Cuéntanos, ¿Cuáles son tus aspiraciones o intereses? ¿Cuál es tu proyecto de vida?
Estoy jubilada, por lo que ahora hago muchas actividades que antes no podía hacer. La mayoría están relacionadas con el ejercicio físico, de manera que mi cabeza consigue despejarse de los problemas y desconectar. También voy a clases de dibujo y trabajo una huerta que tengo.
¿Cómo has conseguido compatibilizar ambos, cuidados e intereses? ¿Cuánto tiempo te llevó y a qué tuviste que hacer frente?
Por las mañanas la persona de la que cuido acude a un centro de día, por lo que yo puedo dedicarme a hacer estas tareas. Y por las tardes, alguna vez también acordamos ratos libres para mí. Por ello, intento hacer ejercicio físico, voy también a un taller de escritura y trabajo en mi huerto. Son actividades que me ayudan a desconectar de los problemas y a afrontar mejor el día a día.
El mayor obstáculo que encontré siempre fue no sentirme segura. Al no sentirte segura con lo que estás haciendo, dudas de todas las decisiones que tomas. Pero una vez que sabes lo que quieres, aprendes a poner límites y lo llevas adelante, es como mejor se lleva. Esto es lo que he aprendido con mi experiencia, a no cargarlo todo en la espalda.
¿Cuáles consideras tus logros más destacados?
Cuando empiezas a cuidar llega el desconcierto de perder la vida social y que la familiar se complica. Te sientes culpable porque dedicar tiempo a otras cosas en lugar de al cuidado. Las mujeres pensamos que no necesitamos una válvula de escape de esto. A través de las actividades en Cuidadanas de Fundación Mujeres aprendemos sobre ello y tenemos contacto con otras mujeres maravillosas que nos aportan mucho con su experiencia. En este sentido logramos saber que hay una sobrecarga pero que tenemos que seguir queriéndonos y abrazándonos, dándonos tiempo para nosotras.
Uno de mis mayores logros fue aprender a pedir ayuda. Lo primero fue pedir una hora para mí. Para dar un paseo, ir a la biblioteca o tomar un café con una amiga. Esa hora me suponía volver a casa con un aire distinto y no sentirme sola ante el cuidado. Es cierto que tuve la suerte de que entendieron muy bien mi demanda y la atendieron.
¿A qué retos te enfrentas ahora?
Compartir mi experiencia. Por ejemplo, a través de Cuidadanas, doy consejos en base a lo que sé a otras mujeres que están empezando ahora con los cuidados. Cómo vivirlo para que sea positivo. Si alguien está en una situación de mucho estrés o agobio personal, estamos en contacto. Ayudar a los otros me hace sentir bien también. En estos grupos, al final, llegamos a ser amigas. Es raro que no terminemos con risas. Es una bomba de ilusión y de motivación.

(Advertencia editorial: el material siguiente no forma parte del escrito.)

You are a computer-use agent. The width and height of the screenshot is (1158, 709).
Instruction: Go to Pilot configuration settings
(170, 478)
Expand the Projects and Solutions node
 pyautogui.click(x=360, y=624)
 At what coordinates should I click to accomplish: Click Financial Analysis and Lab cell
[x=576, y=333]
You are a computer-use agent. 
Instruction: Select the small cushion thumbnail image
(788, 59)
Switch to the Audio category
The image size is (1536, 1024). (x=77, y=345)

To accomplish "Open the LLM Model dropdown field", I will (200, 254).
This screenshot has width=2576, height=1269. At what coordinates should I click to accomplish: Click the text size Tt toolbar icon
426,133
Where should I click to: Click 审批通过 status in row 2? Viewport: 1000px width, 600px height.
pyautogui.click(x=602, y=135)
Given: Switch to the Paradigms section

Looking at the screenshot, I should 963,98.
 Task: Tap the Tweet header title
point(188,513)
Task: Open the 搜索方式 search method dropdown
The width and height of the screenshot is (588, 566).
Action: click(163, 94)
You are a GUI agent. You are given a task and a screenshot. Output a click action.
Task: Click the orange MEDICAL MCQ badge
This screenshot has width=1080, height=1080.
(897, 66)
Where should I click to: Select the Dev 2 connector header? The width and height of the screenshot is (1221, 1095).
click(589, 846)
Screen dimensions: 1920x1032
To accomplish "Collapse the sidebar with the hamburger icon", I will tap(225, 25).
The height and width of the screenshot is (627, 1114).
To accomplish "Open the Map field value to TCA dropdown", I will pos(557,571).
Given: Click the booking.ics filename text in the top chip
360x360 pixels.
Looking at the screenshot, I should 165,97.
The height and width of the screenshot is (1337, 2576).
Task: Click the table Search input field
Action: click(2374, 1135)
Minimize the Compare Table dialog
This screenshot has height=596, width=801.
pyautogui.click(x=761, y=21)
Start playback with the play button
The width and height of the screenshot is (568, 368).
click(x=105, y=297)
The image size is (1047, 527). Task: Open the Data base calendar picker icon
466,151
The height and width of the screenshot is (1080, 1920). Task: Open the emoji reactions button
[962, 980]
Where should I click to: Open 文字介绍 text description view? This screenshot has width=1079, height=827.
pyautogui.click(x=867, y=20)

¿Qué consejos le darías a una mujer cuidadora en relación a su propio proyecto de vida?
Que se apoyen en los demás. Que busquen, por ejemplo, escuelas de salud, que las tenemos aquí en el Principado. También, que se apunten a una asociación relacionada con la enfermedad que tenga la persona dependiente. En las asociaciones de pacientes siempre hay un hueco para las cuidadoras. Y no dejar de abrazarnos. Abrazarnos a nosotras mismas y, cuando sea necesario, buscar el abrazo físico de los demás.
Un titular para terminar
Conoce el valor que tienes por lo que estás haciendo como cuidadora. Quiérete y abrázate con el alma.